Alwihda Info | Par Djibrine Haïdar - 18 Septembre 2019 modifié le 18 Septembre 2019 - 17:25



Tchad : un mouvement durcit ses revendications face à la "souffrance du peuple". © Alwihda Info
Tchad : un mouvement durcit ses revendications face à la "souffrance du peuple". © Alwihda Info
Le porte-parole du mouvement des 12 revendications, Natoi-Allah Ringar, a animé mercredi matin une conférence de presse sous le thème "sauvons le Tchad".

"La situation chaotique et invivable de notre pays le Tchad depuis les 30 années nécessite une politique saine pour le déterrer. Le déterrement du Tchad dépend des leaders de la société civile, les présidents des partis politiques, les religieux, leaders d'opinions et leaders politico-militaires (dialogue)", a indiqué le porte-parole du mouvement.

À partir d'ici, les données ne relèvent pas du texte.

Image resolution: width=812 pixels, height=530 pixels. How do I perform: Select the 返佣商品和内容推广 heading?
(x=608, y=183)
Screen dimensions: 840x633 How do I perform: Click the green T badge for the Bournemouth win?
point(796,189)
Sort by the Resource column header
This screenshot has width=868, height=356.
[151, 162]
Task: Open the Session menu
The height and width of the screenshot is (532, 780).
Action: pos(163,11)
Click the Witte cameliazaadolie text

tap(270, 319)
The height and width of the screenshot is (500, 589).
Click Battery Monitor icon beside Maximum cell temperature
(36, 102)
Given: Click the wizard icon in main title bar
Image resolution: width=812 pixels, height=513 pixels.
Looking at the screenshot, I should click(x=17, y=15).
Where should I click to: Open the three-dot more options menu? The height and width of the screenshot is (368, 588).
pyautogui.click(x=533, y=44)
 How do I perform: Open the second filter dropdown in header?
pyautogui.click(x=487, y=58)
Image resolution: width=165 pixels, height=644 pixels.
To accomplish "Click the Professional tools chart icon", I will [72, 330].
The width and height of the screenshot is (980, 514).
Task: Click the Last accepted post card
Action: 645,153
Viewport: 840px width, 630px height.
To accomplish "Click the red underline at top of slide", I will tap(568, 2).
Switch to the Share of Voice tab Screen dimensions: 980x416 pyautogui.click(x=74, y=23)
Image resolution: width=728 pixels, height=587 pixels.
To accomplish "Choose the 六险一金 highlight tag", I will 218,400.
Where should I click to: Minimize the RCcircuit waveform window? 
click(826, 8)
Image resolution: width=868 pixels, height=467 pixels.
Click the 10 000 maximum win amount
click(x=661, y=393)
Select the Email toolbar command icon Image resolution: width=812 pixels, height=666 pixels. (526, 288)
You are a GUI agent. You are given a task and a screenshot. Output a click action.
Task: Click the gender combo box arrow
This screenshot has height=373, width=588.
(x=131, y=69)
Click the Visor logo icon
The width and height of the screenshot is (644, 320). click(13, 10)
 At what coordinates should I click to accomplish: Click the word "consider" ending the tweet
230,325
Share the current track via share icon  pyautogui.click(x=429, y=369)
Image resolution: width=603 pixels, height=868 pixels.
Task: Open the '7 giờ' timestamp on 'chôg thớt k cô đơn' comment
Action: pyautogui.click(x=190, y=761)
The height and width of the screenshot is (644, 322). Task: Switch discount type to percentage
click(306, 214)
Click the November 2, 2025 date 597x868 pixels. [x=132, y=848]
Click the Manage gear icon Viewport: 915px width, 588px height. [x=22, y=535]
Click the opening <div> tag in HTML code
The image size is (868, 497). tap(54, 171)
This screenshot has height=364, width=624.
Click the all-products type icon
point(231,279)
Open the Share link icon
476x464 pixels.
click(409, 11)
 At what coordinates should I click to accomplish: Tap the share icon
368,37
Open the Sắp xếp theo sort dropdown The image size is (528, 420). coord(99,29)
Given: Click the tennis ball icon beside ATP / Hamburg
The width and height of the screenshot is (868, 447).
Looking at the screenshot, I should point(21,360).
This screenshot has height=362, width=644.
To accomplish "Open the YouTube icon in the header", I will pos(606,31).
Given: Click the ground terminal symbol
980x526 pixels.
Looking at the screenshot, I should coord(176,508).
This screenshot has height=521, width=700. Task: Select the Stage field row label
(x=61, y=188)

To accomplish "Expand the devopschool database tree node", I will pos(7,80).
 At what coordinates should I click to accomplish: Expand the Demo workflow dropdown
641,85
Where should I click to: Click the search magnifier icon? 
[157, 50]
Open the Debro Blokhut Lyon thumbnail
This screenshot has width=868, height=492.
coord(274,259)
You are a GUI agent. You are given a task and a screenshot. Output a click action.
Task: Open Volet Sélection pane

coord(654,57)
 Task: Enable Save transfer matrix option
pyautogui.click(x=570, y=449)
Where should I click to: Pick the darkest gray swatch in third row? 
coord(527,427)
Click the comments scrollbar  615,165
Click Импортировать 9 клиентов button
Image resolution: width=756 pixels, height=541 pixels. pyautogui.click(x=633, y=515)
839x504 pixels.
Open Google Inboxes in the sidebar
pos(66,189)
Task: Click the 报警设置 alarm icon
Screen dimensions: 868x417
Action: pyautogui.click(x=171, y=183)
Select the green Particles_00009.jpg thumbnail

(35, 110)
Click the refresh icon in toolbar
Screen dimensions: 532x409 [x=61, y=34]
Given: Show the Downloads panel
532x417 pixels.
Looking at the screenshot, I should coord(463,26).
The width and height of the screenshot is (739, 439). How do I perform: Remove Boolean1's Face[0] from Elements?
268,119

"La politique au sens absolu du terme est l'art de gouverner la cité en vue d'atteindre ce que l'on considère comme la fin suprême de la société. Elle est l'ensemble des opinions prises collectivement ou individuellement par des leaders politiques, leaders de la société civile, leaders d'opinions, responsables syndicaux ou par le gouvernement d'État dans le domaine relevant de son autorité. Notre lutte pour la transformation d'une nation vise à sauver ces peuples tenus captifs depuis 1990 à nos jours", a estimé le représentant du mouvement.

Il a déploré l'humiliation des journalistes, le détournement des deniers publics, l'étouffement en masse du peuple avec les 16 mesures, le faible taux d'espérance de vie, ou encore le holdup électoral.

"La démocratie Débyenne n'est pas la démocratie prônée par Abraham Lincoln, une démocratie des mains sales dérivée de la dictature par les hommes complices de meurtres, tortures et assassinats", a précisé Natoi-Allah Ringar.

Le mouvement donne un délai de 70 jours au gouvernement pour répondre aux préoccupations du peuple affamé de la liberté. Il demande entre autres la récupération des deniers publics détournés par les cadres et certains commerçants du régime MPS qui sont dans les banques étrangères ; l'éradication immédiate de la cherté de la vie au Tchad causée par le régime ; le rétablissement de la bourse des étudiants tchadiens, la construction des centres de santés dans les lycées collèges et écoles et la mise à disposition des bus pour leurs transports ; l'amélioration sans délai des œuvres universitaires et le rétablissement et le remboursement du salaire intégral des agents de l'Etat.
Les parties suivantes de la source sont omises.